[Data entries]

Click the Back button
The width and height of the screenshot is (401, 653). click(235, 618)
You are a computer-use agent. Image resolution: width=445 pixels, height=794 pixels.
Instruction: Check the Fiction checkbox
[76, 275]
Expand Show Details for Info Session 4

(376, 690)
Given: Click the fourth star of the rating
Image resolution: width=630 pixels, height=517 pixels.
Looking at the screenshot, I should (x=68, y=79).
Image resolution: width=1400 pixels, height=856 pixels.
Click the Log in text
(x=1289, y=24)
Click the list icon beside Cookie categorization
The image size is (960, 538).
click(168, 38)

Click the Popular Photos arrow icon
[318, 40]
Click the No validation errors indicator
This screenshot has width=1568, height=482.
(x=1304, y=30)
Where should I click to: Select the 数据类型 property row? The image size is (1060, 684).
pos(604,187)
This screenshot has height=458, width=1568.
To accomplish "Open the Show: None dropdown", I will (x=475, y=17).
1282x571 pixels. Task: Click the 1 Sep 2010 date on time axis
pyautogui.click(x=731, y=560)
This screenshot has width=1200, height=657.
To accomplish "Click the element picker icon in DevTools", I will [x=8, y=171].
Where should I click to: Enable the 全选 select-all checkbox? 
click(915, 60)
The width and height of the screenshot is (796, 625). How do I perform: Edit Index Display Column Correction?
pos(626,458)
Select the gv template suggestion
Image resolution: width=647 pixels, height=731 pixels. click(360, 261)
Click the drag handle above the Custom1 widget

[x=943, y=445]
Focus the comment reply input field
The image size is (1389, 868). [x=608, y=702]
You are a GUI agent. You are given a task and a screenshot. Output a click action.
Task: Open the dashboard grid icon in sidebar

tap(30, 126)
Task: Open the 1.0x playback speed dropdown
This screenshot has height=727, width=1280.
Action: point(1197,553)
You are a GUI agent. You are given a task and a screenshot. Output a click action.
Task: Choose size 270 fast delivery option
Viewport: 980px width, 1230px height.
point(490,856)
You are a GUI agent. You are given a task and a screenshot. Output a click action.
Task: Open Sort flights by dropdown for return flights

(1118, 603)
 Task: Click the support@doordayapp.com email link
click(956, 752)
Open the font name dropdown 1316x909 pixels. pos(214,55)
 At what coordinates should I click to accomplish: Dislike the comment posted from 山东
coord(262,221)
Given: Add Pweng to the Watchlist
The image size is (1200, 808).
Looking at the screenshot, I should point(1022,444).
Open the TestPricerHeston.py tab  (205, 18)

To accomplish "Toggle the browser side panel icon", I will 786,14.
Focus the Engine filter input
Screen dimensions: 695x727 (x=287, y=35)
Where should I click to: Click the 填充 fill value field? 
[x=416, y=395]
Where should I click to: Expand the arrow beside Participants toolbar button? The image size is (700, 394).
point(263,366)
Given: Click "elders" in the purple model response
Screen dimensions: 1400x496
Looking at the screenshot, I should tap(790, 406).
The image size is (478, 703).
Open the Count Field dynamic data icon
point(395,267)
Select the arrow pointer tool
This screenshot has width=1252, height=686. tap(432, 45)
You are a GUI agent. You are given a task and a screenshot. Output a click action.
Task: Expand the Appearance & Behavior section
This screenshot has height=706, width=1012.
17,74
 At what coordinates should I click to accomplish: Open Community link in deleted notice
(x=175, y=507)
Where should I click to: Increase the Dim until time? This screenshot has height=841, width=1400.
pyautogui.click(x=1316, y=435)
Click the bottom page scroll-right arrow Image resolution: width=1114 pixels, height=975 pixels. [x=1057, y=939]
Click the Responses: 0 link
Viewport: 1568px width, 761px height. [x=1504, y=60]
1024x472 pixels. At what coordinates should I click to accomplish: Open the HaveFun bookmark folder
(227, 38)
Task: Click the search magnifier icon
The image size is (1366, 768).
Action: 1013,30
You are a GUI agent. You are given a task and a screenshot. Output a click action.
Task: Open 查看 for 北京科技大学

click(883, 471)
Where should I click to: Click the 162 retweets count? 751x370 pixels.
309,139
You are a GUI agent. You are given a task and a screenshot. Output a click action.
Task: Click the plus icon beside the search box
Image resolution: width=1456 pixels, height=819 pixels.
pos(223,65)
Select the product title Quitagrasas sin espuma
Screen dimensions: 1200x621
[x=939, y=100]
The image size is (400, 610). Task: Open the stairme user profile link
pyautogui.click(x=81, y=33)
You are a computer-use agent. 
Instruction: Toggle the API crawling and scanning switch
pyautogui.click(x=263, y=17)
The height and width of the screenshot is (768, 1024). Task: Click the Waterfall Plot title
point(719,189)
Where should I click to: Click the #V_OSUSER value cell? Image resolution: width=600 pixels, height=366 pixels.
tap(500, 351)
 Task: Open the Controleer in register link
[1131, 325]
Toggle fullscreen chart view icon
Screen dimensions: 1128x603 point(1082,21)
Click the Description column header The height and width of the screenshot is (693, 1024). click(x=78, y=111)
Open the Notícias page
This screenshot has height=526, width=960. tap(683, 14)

YOUR OBJECTIVE:
Please copy the data in full, character for character.

RESULT OF THE EXERCISE:
Click the Back button
The width and height of the screenshot is (401, 653). click(235, 618)
You are a computer-use agent. Image resolution: width=445 pixels, height=794 pixels.
Instruction: Check the Fiction checkbox
[76, 275]
Expand Show Details for Info Session 4

(376, 690)
Given: Click the fourth star of the rating
Image resolution: width=630 pixels, height=517 pixels.
Looking at the screenshot, I should (x=68, y=79).
Image resolution: width=1400 pixels, height=856 pixels.
Click the Log in text
(x=1289, y=24)
Click the list icon beside Cookie categorization
The image size is (960, 538).
click(168, 38)

Click the Popular Photos arrow icon
[318, 40]
Click the No validation errors indicator
This screenshot has width=1568, height=482.
(x=1304, y=30)
Where should I click to: Select the 数据类型 property row? The image size is (1060, 684).
pos(604,187)
This screenshot has height=458, width=1568.
To accomplish "Open the Show: None dropdown", I will (x=475, y=17).
1282x571 pixels. Task: Click the 1 Sep 2010 date on time axis
pyautogui.click(x=731, y=560)
This screenshot has width=1200, height=657.
To accomplish "Click the element picker icon in DevTools", I will [x=8, y=171].
Where should I click to: Enable the 全选 select-all checkbox? 
click(915, 60)
The width and height of the screenshot is (796, 625). How do I perform: Edit Index Display Column Correction?
pos(626,458)
Select the gv template suggestion
Image resolution: width=647 pixels, height=731 pixels. click(360, 261)
Click the drag handle above the Custom1 widget

[x=943, y=445]
Focus the comment reply input field
The image size is (1389, 868). [x=608, y=702]
You are a GUI agent. You are given a task and a screenshot. Output a click action.
Task: Open the dashboard grid icon in sidebar

tap(30, 126)
Task: Open the 1.0x playback speed dropdown
This screenshot has height=727, width=1280.
Action: point(1197,553)
You are a GUI agent. You are given a task and a screenshot. Output a click action.
Task: Choose size 270 fast delivery option
Viewport: 980px width, 1230px height.
point(490,856)
You are a GUI agent. You are given a task and a screenshot. Output a click action.
Task: Open Sort flights by dropdown for return flights

(1118, 603)
 Task: Click the support@doordayapp.com email link
click(956, 752)
Open the font name dropdown 1316x909 pixels. pos(214,55)
 At what coordinates should I click to accomplish: Dislike the comment posted from 山东
coord(262,221)
Given: Add Pweng to the Watchlist
The image size is (1200, 808).
Looking at the screenshot, I should point(1022,444).
Open the TestPricerHeston.py tab  (205, 18)

To accomplish "Toggle the browser side panel icon", I will 786,14.
Focus the Engine filter input
Screen dimensions: 695x727 (x=287, y=35)
Where should I click to: Click the 填充 fill value field? 
[x=416, y=395]
Where should I click to: Expand the arrow beside Participants toolbar button? The image size is (700, 394).
point(263,366)
Given: Click "elders" in the purple model response
Screen dimensions: 1400x496
Looking at the screenshot, I should tap(790, 406).
The image size is (478, 703).
Open the Count Field dynamic data icon
point(395,267)
Select the arrow pointer tool
This screenshot has width=1252, height=686. tap(432, 45)
You are a GUI agent. You are given a task and a screenshot. Output a click action.
Task: Expand the Appearance & Behavior section
This screenshot has height=706, width=1012.
17,74
 At what coordinates should I click to accomplish: Open Community link in deleted notice
(x=175, y=507)
Where should I click to: Increase the Dim until time? This screenshot has height=841, width=1400.
pyautogui.click(x=1316, y=435)
Click the bottom page scroll-right arrow Image resolution: width=1114 pixels, height=975 pixels. [x=1057, y=939]
Click the Responses: 0 link
Viewport: 1568px width, 761px height. [x=1504, y=60]
1024x472 pixels. At what coordinates should I click to accomplish: Open the HaveFun bookmark folder
(227, 38)
Task: Click the search magnifier icon
The image size is (1366, 768).
Action: 1013,30
You are a GUI agent. You are given a task and a screenshot. Output a click action.
Task: Open 查看 for 北京科技大学

click(883, 471)
Where should I click to: Click the 162 retweets count? 751x370 pixels.
309,139
You are a GUI agent. You are given a task and a screenshot. Output a click action.
Task: Click the plus icon beside the search box
Image resolution: width=1456 pixels, height=819 pixels.
pos(223,65)
Select the product title Quitagrasas sin espuma
Screen dimensions: 1200x621
[x=939, y=100]
The image size is (400, 610). Task: Open the stairme user profile link
pyautogui.click(x=81, y=33)
You are a computer-use agent. 
Instruction: Toggle the API crawling and scanning switch
pyautogui.click(x=263, y=17)
The height and width of the screenshot is (768, 1024). Task: Click the Waterfall Plot title
point(719,189)
Where should I click to: Click the #V_OSUSER value cell? Image resolution: width=600 pixels, height=366 pixels.
tap(500, 351)
 Task: Open the Controleer in register link
[1131, 325]
Toggle fullscreen chart view icon
Screen dimensions: 1128x603 point(1082,21)
Click the Description column header The height and width of the screenshot is (693, 1024). click(x=78, y=111)
Open the Notícias page
This screenshot has height=526, width=960. tap(683, 14)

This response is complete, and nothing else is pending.